→ About this task: Every line of the material below is to be printed again exactly.

→ Source data:
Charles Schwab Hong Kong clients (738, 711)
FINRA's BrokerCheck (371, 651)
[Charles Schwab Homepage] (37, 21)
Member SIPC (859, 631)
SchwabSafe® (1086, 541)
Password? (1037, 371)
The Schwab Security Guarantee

→ Solution to this exercise:
Charles Schwab Hong Kong clients (738, 711)
FINRA's BrokerCheck (371, 651)
[Charles Schwab Homepage] (37, 21)
Member SIPC (859, 631)
SchwabSafe® (1086, 541)
Password? (1037, 371)
The Schwab Security Guarantee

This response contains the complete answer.